Deltex-4, a new member of the deltex gene family. (A) Comparison of human and mouse Deltex-1 (accession no. NP_004407 and BAB18939), Deltex-2 (NP_065943 and BAB18940), and Deltex-4 (XP_166213 and AAH58647) proteins, performed with the Multalin program (4). Conserved amino acids are indicated with bold uppercase letters in the consensus sequence line, with amino acids conserved between two Deltex members shown in lowercase. Open boxes represent the RING finger motif. The line above the sequence indicates the region that is deleted in Deltex-1^Δ/Δ mice. (B) Two-by-two comparison of mouse Deltex-1 (BAB18939), Deltex-2 (BAB18940), Deltex-3 (BAB18942), and Deltex-4 (AAH58647) proteins, performed with the BLAST program. The number of amino acids and identity (left) and similarity (right) values are indicated for each pair of proteins.

Deltex-1^Δ/Δ mice have normal lymphoid organ structures. Sections from spleens (A and B) and mesenteric lymph nodes (C) of wild-type (left) and Deltex-1^Δ/Δ (right) mice were stained with hematoxylin, eosin, and saffron and then photographed under a light microscope at a magnification of ×40. (B) Higher magnification of the images shown in panel A, showing primary B-cell follicles (Fo) and adjacent marginal zones (MZ). GC, germinal center.

Deltex-1^Δ/Δ mice have normal basal immunoglobulin levels in serum and mount normal humoral responses. The plotted values represent concentrations in serum for each mouse relative to the average concentration of all wild-type mice. (A) Concentrations of indicated serum immunoglobulin isotypes of 10 Deltex-1^Δ/Δ (filled circles) and 10 littermate (open circles) control mice as measured by ELISA. (B) T-independent type 2 response. Seven wild-type and seven Deltex-1^Δ/Δ mice were immunized with TNP-Ficoll, and their sera were assayed for the presence of TNP-specific antibodies of the IgM and IgG3 isotypes by ELISA. (C) T-dependent response. Eight wild-type and eight Deltex-1^Δ/Δ mice were immunized with TNP-KLH and boosted at day 21, as marked by arrows. Sera were quantified for the presence of TNP-specific antibodies of the IgM, IgG1, IgG2a, IgG2b, and IgG3 isotypes by ELISA.

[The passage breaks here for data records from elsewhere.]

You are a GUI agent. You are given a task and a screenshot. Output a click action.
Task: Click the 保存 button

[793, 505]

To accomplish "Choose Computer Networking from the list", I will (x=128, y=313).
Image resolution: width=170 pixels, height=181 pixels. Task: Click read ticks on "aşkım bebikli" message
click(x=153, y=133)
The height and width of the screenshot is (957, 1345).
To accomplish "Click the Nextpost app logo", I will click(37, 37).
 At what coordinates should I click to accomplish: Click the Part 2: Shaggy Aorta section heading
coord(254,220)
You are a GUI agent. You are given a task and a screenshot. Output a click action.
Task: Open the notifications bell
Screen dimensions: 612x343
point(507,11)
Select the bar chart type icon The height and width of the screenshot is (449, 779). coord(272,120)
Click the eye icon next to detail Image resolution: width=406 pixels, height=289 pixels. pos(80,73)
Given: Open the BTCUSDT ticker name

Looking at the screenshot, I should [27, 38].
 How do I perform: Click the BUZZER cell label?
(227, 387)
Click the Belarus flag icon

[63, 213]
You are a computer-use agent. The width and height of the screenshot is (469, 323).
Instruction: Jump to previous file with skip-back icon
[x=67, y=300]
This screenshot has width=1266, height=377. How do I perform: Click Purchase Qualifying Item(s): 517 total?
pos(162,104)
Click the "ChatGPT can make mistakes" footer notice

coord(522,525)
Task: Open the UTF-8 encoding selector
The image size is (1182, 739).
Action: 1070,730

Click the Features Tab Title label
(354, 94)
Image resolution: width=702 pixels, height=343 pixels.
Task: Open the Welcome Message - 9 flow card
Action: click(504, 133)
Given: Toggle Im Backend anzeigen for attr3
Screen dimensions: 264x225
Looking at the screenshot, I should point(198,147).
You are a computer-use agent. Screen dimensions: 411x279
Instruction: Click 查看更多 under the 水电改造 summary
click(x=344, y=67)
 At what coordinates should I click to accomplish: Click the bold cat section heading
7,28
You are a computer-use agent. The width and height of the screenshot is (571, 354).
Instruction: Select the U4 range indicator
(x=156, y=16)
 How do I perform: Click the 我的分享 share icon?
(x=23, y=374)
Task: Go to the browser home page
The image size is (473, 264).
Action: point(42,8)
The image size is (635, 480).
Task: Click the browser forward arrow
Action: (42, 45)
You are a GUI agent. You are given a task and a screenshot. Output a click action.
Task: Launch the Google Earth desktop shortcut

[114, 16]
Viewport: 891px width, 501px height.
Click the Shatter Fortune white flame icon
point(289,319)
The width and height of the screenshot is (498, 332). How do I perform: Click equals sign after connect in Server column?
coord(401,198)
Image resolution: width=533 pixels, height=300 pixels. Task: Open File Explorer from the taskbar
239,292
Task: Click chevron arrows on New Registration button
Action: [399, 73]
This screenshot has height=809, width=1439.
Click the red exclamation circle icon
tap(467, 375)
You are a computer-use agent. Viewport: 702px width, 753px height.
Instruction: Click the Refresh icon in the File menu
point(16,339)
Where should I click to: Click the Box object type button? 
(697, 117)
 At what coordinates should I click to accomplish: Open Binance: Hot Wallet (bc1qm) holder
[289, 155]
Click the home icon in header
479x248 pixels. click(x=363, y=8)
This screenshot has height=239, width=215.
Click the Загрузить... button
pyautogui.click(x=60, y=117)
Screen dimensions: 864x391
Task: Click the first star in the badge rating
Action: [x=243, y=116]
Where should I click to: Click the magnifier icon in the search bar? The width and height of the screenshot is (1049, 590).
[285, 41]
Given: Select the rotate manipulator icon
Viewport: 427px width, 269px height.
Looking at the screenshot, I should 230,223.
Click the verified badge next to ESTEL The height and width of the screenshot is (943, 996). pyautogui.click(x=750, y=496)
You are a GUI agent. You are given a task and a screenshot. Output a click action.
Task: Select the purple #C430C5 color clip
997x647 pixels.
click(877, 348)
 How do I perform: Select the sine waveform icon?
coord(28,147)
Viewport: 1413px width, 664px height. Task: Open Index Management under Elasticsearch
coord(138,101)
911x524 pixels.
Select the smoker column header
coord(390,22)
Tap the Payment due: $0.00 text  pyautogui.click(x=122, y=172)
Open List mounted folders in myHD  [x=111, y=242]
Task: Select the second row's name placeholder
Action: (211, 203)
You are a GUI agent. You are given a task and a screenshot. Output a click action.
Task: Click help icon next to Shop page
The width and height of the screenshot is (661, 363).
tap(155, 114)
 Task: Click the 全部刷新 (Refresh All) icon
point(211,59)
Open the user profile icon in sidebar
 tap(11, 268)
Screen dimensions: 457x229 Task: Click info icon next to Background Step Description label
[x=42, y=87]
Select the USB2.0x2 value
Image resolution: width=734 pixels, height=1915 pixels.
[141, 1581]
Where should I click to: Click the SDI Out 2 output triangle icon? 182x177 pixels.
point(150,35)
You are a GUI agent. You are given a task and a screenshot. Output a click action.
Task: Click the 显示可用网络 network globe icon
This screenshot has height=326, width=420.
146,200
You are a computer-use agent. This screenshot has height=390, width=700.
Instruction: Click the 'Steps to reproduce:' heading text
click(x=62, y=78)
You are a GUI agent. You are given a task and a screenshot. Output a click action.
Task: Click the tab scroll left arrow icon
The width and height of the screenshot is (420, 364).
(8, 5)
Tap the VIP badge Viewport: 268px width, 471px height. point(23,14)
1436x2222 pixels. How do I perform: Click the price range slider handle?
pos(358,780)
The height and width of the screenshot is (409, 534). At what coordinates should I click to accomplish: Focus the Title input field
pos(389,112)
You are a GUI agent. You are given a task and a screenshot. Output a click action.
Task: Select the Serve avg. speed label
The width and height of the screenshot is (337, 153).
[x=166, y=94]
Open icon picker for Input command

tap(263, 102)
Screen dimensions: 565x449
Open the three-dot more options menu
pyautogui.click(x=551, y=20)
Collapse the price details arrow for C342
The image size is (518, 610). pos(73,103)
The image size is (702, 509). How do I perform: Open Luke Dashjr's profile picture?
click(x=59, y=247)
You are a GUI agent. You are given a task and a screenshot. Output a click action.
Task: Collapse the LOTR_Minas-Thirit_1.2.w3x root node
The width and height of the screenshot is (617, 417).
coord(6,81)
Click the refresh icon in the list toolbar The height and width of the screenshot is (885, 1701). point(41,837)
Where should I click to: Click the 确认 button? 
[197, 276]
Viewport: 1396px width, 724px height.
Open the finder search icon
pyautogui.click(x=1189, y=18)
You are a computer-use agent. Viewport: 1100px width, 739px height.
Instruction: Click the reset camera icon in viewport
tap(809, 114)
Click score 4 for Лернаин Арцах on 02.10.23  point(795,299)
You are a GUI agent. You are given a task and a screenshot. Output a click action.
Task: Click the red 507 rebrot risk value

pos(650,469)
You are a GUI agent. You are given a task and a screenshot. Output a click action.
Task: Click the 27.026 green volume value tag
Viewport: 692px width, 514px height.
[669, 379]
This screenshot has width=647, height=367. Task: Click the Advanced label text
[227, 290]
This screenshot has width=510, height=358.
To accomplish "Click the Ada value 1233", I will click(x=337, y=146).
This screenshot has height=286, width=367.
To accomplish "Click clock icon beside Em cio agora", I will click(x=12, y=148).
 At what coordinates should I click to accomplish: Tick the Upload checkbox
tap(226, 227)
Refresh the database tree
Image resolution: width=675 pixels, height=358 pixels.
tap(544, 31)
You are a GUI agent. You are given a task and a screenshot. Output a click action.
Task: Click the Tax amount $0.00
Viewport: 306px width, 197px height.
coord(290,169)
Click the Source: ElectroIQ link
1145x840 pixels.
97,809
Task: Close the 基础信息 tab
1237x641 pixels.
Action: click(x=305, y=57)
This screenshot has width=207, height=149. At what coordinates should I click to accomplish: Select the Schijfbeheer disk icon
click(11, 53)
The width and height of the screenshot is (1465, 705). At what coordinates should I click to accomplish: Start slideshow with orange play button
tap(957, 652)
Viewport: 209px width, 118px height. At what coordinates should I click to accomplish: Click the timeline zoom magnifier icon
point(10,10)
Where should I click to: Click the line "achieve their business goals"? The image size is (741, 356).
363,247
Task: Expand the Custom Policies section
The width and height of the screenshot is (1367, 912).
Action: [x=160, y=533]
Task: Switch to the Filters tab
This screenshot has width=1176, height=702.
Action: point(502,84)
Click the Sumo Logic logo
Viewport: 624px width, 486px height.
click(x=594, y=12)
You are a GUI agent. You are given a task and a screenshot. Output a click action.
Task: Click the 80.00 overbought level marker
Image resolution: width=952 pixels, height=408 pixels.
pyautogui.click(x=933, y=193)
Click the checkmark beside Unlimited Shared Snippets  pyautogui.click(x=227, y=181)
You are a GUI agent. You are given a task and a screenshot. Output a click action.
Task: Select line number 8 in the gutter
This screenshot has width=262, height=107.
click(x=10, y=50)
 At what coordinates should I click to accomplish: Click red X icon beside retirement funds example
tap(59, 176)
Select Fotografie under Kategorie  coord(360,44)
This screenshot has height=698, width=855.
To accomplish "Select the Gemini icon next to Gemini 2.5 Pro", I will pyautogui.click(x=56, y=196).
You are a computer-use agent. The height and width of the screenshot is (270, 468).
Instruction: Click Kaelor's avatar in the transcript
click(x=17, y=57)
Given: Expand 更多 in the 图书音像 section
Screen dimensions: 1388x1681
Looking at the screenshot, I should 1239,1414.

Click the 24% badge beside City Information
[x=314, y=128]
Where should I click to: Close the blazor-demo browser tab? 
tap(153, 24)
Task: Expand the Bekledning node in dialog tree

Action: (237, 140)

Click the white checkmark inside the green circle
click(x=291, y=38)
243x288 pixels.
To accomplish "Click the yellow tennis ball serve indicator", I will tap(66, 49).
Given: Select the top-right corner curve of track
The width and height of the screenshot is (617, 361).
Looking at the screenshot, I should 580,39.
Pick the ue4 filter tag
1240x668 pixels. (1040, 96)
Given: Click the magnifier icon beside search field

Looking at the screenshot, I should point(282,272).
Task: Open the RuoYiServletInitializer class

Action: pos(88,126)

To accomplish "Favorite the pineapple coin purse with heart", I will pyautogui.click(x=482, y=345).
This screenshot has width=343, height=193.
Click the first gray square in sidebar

Expression profiles of Deltex-1, Deltex-2, and Deltex-4 genes. (A) Northern blot analysis of mouse Deltex-1, Deltex-2, and Deltex-4 expression. Spleens, brains, testes, mouse embryonic fibroblasts (MEF), and LPS-stimulated B cells (LPS-B) were prepared from Deltex-1^+/Δ mice. The exposure times were 7 days (Deltex-1), 5 days (Deltex-2), and 6 days (Deltex-4). Normalization was performed by use of an actin probe. (B) Semiquantitative RT-PCR analysis of Deltex-1, Deltex-2, and Deltex-4 expression in follicular B cells (FoB; CD19⁺ CD21^int CD23^hi) and marginal-zone B cells (MZ-B; C19⁺ CD21^hi CD23^−/lo). Threefold serial dilutions of reverse transcription products were analyzed. The number of cycles used for each reaction is indicated. (C) Semiquantitative RT-PCR analysis of Deltex-2 and Deltex-4 expression in splenic cells from Deltex-1^+/+ and Deltex-1^Δ/Δ mice. Tenfold serial dilutions of reverse transcription products were analyzed. The number of cycles used for each reaction is indicated.